Но, господи: все равно тоскливо не укладывалось в голове, что его больше нет в этом мире! Ребенком Аманда боялась темноты, и всегда как раз отец приходил на ее зов. Когда он работал в ночную смену, она всегда ощущала тревогу, словно под ее болтающимися в пустоте ногами вдруг не оказывалось страховочной сетки и некому было бы поймать ее, если она упадет. Аманда и сейчас порой испытывала подобное чувство. Где-то в самой глубине головы постоянно копошилась смутная мысль, что что-то не так, что чего-то не хватает, и оставалось лишь надеяться, что со временем это пройдет; но тут она вспоминала, что отца больше нет, и осознание непреложного факта обрушивалось на нее с прежней силой. Если она позовет сейчас, никто не прибежит к ней в ночи.
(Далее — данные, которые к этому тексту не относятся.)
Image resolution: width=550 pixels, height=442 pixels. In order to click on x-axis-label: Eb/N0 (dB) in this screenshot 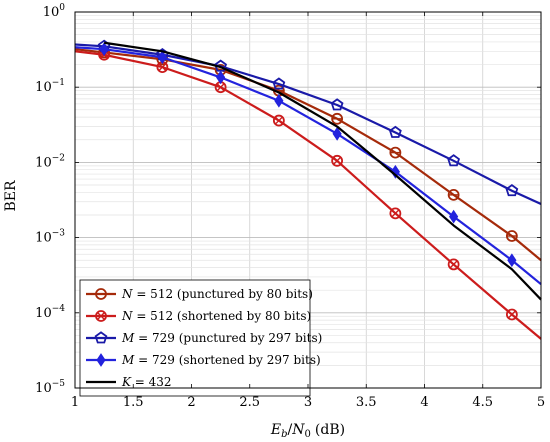, I will do `click(308, 431)`.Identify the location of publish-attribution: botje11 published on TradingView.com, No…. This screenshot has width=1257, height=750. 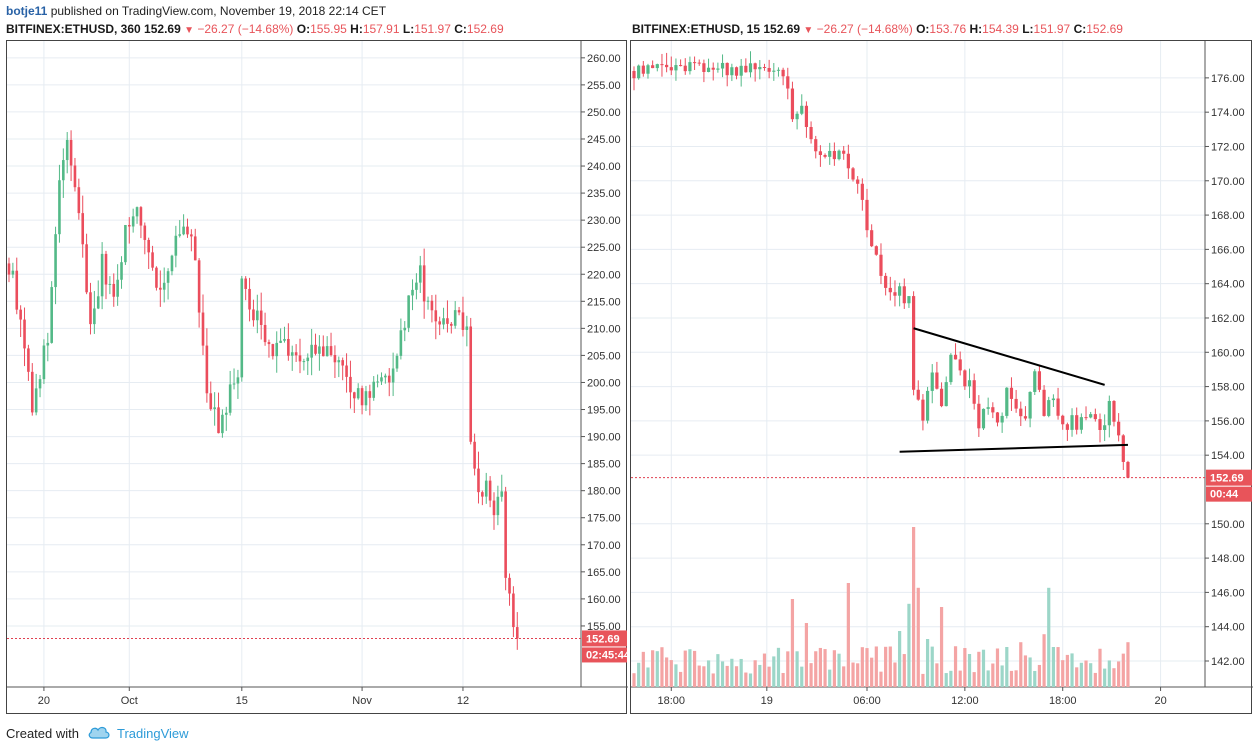
(196, 12).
Аманда плотнее запахнула куртку.

«И не разговаривать со мной, когда меня не станет!»

Еще один приказ. Так что, приходя на его могилу, она просто стояла, погрузившись в собственные мысли. Как и он сам, Аманда не была особо религиозным человеком, так что не видела смысла произносить что-либо вслух. В конце концов, некому было теперь ее услышать – возможность задать друг другу какие-то вопросы осталась в прошлом. Она осталась наедине с коротким жизненным периодом опыта и мудрости, который отец подарил ей, и ей теперь оставалось лишь мысленно просеивать его. Подносить его частички к свету, сдувать с них пыль, проверять, что из всего этого работает и что она может использовать.

 

Беспристрастно.

Сдержанно.

Прагматически.

Так, каким был он сам, когда дело доходило до его работы. Аманда часто обдумывала совет, который он ей как-то дал: когда видишь что-то действительно страшное, мысленно убери это в прочную коробку. Постоянно держи ее плотно закрытой у себя в голове и открывай лишь затем, чтобы бросить в нее что-нибудь еще. Работу и то, что тебе приходится лицезреть, выполняя ее, нужно любой ценой держать подальше от собственной жизни.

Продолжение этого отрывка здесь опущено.